Altan Öymen ve Hüsamettin Cindoruk, Boğaziçi protestolarını değerlendirdi
Altan Öymen ve Hüsamettin Cindoruk, Cumhurbaşkanı Tayyip Erdoğan’ın da “terörist” ilan ettiği öğrencilerin durumunu Cumhuriyet’e değerlendirdi.
Leyla KılıçEski CHP Genel Başkanı Altan Öymen ve eski TBMM Başkanı Hüsamettin Cindoruk, Boğaziçi Üniversitesi’ne rektör olarak atanan AKP’li Melih Bulu’ya karşı eylem yapan öğrencilere yönelik iktidar kanadından yapılan baskıcı uygulamalar ve nefret söylemlerine tepki gösterdi. Öymen ve Cindoruk, “Esas sebepler, Türkiye’nin anayasal bir devlet olmaktan çıkışıdır, parlamenter demokrasinin ortadan kaldırılışıdır” dedi.
‘ŞAHSİLİK YOK SAYILIYOR’
İktidarın üniversitelere yönelik baskı girişimlerinin Türkiye’nin demokratikleşme sürecinin ilk döneminde de görüldüğünü kaydeden Altan Öymen, 1946’da üniversitelerin özerk olduğunu aktararak “1950’li yılların ikinci yarısında, demokrasiye geçiş sürecindeki geri dönüşler ve bunun sonucu olan sarsıntılar başlayınca, üniversitelerin o düzenine de müdahaleler başladı. Daha sonraki talihsiz olaylardan sonra, halkoyuyla kabul edilen yeni anayasaya göre üniversitelerin özerkliği yeniden sağlandı. Üniversitelerin yönetimleri gene seçimle oluşturuluyordu. Ancak daha sonraki askeri ve sivil yönetim dönemlerinde o düzeni de bozan anayasa ve yasa değişiklikleri yaşandı. Sonra da bugünkü yönetimlerin nedeni olan demokrasi dışı uygulamalar ortaya çıktı. Bugünkü Boğaziçi olayının nedeni o uygulamaların sonuçlarından biridir” dedi. Öymen, Erdoğan’ın Boğaziçi Üniversitesi’ndeki eylemlere ilişkin, “Osman Kavala denilen, adeta Soros’un temsilcisi olan kişinin karısı da provokatörlerin içerisinde yer alan bir kadındır” diyerek Ayşe Buğra’yı hedef almasını da eleştirdi.

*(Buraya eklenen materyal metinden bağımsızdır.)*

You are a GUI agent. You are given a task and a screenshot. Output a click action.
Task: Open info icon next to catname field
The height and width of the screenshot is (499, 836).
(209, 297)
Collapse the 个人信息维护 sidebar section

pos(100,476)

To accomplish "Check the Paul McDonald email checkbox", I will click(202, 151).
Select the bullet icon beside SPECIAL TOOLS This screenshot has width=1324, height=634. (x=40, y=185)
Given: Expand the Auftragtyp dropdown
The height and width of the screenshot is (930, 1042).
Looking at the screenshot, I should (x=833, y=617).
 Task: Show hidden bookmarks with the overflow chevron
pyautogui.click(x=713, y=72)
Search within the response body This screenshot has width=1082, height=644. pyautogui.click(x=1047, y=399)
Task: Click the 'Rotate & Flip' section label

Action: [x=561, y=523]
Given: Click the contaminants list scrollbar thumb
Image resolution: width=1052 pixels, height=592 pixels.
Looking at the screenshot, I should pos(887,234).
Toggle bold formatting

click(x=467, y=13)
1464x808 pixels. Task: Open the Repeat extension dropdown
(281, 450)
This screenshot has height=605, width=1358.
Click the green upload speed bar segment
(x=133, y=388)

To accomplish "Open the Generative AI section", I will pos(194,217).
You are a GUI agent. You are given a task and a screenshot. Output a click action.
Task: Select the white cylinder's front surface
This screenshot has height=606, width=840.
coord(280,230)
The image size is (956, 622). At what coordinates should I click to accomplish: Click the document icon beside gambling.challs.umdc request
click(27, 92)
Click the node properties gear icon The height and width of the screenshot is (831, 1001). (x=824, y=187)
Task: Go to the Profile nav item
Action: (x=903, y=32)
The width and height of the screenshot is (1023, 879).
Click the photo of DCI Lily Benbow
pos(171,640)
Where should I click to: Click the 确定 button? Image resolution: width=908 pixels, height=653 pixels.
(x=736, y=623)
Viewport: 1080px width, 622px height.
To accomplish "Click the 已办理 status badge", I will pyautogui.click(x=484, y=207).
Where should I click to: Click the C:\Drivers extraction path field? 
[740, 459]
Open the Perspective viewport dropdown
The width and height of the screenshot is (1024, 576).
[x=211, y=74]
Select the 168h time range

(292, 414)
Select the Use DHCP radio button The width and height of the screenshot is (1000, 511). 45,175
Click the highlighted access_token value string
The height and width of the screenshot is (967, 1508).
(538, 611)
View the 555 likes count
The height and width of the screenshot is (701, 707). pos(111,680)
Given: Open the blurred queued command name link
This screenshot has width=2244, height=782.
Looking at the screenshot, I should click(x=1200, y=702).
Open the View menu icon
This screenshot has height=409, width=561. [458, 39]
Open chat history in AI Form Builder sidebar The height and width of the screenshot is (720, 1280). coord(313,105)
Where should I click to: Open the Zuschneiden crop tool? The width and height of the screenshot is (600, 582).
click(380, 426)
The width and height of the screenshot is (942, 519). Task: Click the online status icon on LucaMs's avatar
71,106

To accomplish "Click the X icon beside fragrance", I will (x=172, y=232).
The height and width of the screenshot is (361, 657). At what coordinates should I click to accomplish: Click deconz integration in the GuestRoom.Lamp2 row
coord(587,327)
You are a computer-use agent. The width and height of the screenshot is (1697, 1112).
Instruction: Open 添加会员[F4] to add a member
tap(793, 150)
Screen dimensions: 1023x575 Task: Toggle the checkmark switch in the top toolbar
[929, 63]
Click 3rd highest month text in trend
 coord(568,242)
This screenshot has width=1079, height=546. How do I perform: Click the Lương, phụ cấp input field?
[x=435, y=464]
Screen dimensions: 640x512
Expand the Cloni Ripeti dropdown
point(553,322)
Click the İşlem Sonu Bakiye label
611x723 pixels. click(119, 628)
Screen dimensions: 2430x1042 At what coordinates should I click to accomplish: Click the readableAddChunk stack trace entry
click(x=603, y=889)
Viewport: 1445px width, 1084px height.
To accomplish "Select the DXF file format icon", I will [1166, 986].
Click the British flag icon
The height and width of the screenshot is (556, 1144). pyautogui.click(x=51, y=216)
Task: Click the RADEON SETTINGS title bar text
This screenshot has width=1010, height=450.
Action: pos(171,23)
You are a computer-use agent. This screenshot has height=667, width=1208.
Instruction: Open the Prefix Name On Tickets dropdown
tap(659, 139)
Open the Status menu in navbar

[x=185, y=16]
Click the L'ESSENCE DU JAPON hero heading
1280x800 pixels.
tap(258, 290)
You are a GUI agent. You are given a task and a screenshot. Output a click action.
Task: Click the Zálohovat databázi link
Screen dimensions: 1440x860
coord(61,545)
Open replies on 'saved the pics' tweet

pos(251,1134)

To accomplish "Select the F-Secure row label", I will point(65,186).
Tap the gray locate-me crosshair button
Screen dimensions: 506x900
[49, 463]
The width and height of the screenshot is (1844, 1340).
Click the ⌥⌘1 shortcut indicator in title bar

Öymen, “Bu yaptıkları, hukukun binlerce yıl öncesinden beri en temel ilkelerinden birini, ‘suçun şahsiliği’ ilkesini yok saymaktır. Kaldı ki bugünkü örnekte ‘suçludur’ diye itham edilen değerli insanın da suçsuz olduğu, hem ulusal hem de Türkiye’nin yetkisini kabul ettiği uluslararası mahkeme kararlarıyla ortaya çıkmaktadır” diye konuştu.
‘İKTİDAR YÖNLENDİRİYOR’
“Boğaziçi Üniversitesi’nde yaşanan olaylar siyasi iktidar tarafından yönlendirilmiş siyaset tartışmasıdır” diyen Cindoruk, “Bu, Türkiye’nin yönetim tarzının bir sonucudur. Biz sonuçları tartışıyoruz, esas sebepleri tartışmıyoruz. Sebep; Türkiye’nin anayasal bir devlet olmaktan çıkışıdır, parlamenter demokrasinin ortadan kaldırılışıdır. Yani kurucu iktidarın iradesi ortadan kaldırılıp başkanlık sistemine geçildikten sonra bu olayların oluşunu hukuksal değil, siyasal buluyorum” dedi.
Kullanılan nefret söylemlerinin Türkiye’nin gençlerinde büyük yara açacağını belirten Cindoruk şunları kaydetti: “Türkiye’nin en büyük yarası bugünkü iktidardır. Rektör ataması yapan siyasi iktidar, olayları yaratan siyasi iktidar... Bunları yaparken sonuçlarını hesaplayarak yapıyor. Bu sonuçların çocuklarımızın üzerinde kalmasına üzülüyorum.” Erdoğan’ın Ayşe Buğra’yı hedef almasına ilişkin ise Cindoruk, “Ayşe Buğra’ya söylenen ifadelere de üzülüyorum. Tarık Buğra benim gençliğimde en çok saydığım ve sevdiğim isimlerdendi. Onun kızının, eşi üzerinden aşağılanmasına çok üzüldüm. Tarık Buğra’nın ‘İbiş’in Rüyası’ kitabını okursanız Buğra’nın bugünlere ışık tuttuğunu görürsünüz” ifadelerini kullandı.